* _TASK DESCRIPTION_:
Format every line of the listing below as a Markdown table with two columns, Row and Line, where Row holds the row number, and omit blank lines. Leave the pictures out of the answer.

* _DATA LINES_:
____________

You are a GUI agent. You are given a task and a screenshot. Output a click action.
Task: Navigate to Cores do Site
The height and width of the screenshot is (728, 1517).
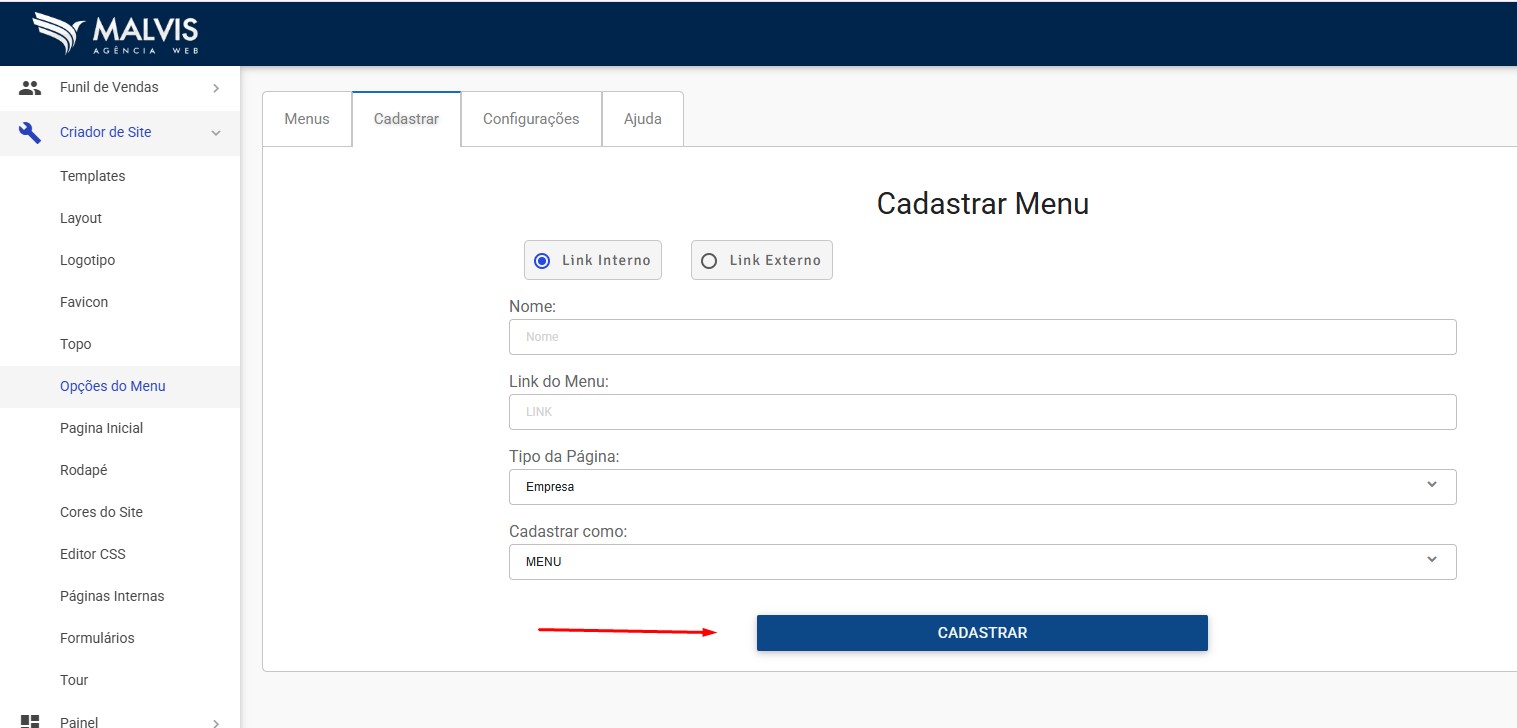tap(101, 512)
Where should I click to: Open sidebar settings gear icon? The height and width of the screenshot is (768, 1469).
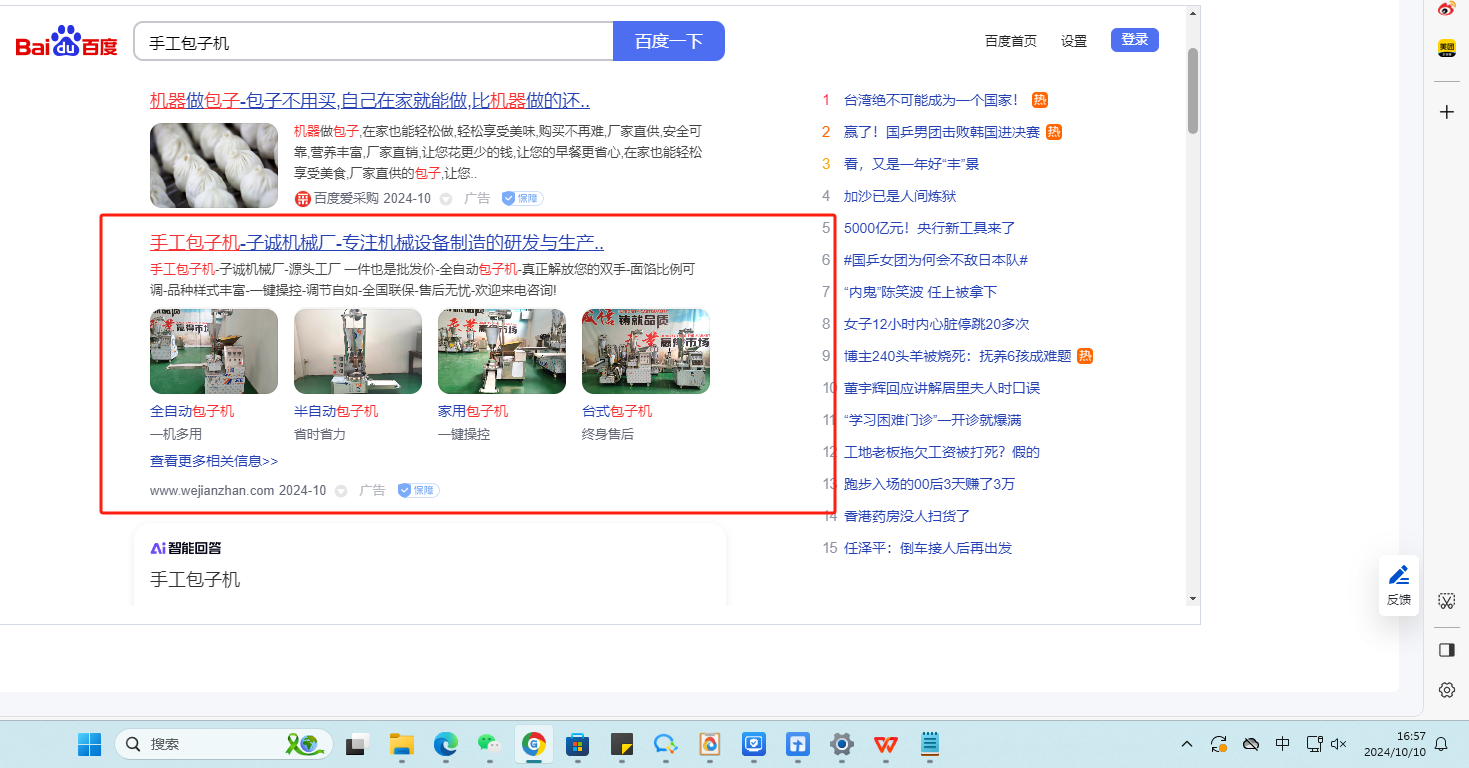[1446, 690]
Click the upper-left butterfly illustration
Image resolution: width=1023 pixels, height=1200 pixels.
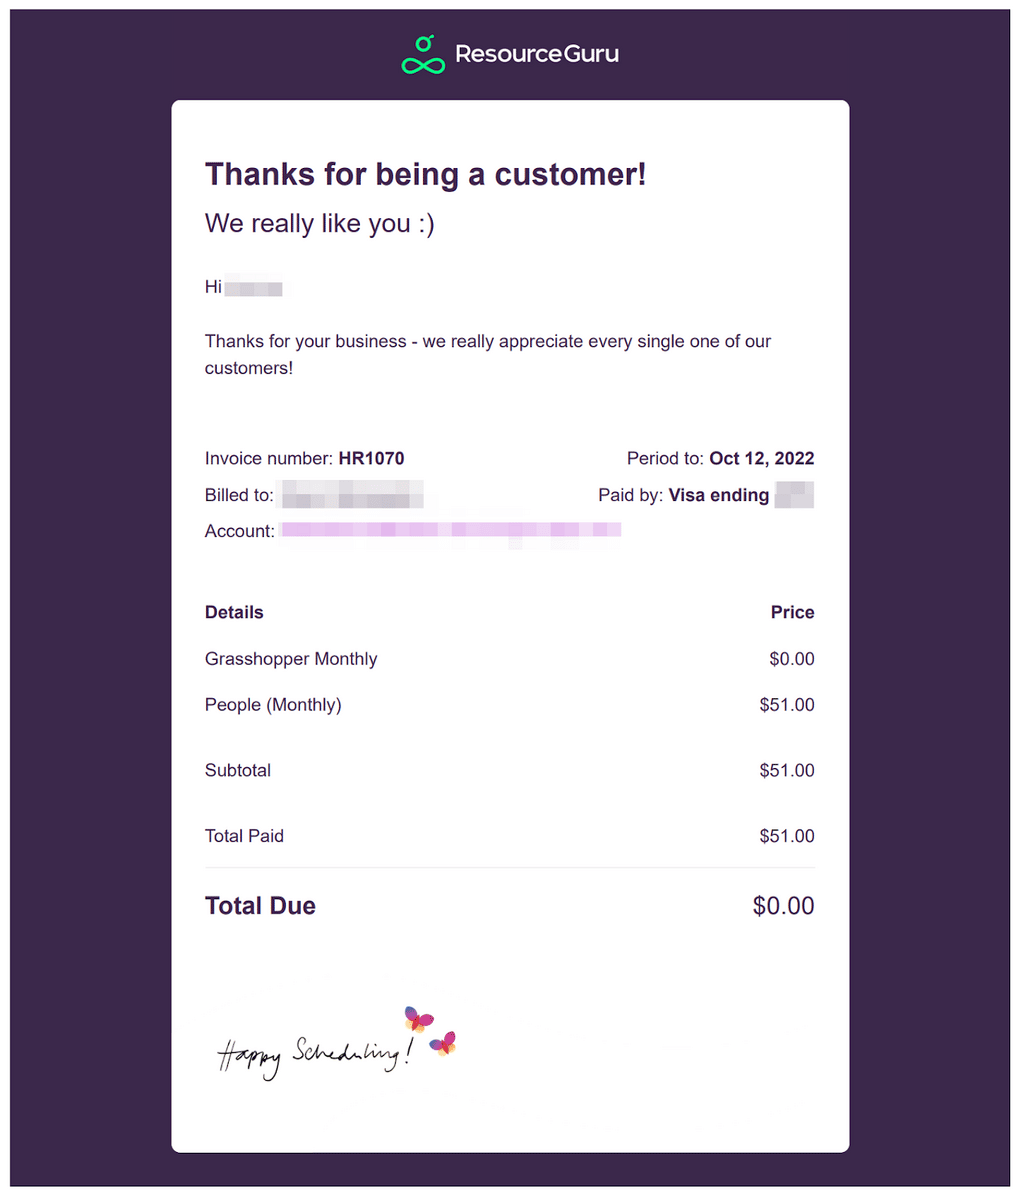tap(418, 1019)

____________

* _RESPONSE_:
| Row | Line |
|---|---|
| 1 | You are a GUI agent. You are given a task and a screenshot. Output a click action. |
| 2 | Task: Navigate to Cores do Site |
| 3 | The height and width of the screenshot is (728, 1517). |
| 4 | tap(101, 512) |
| 5 | Where should I click to: Open sidebar settings gear icon? The height and width of the screenshot is (768, 1469). |
| 6 | [1446, 690] |
| 7 | Click the upper-left butterfly illustration |
| 8 | Image resolution: width=1023 pixels, height=1200 pixels. |
| 9 | tap(418, 1019) |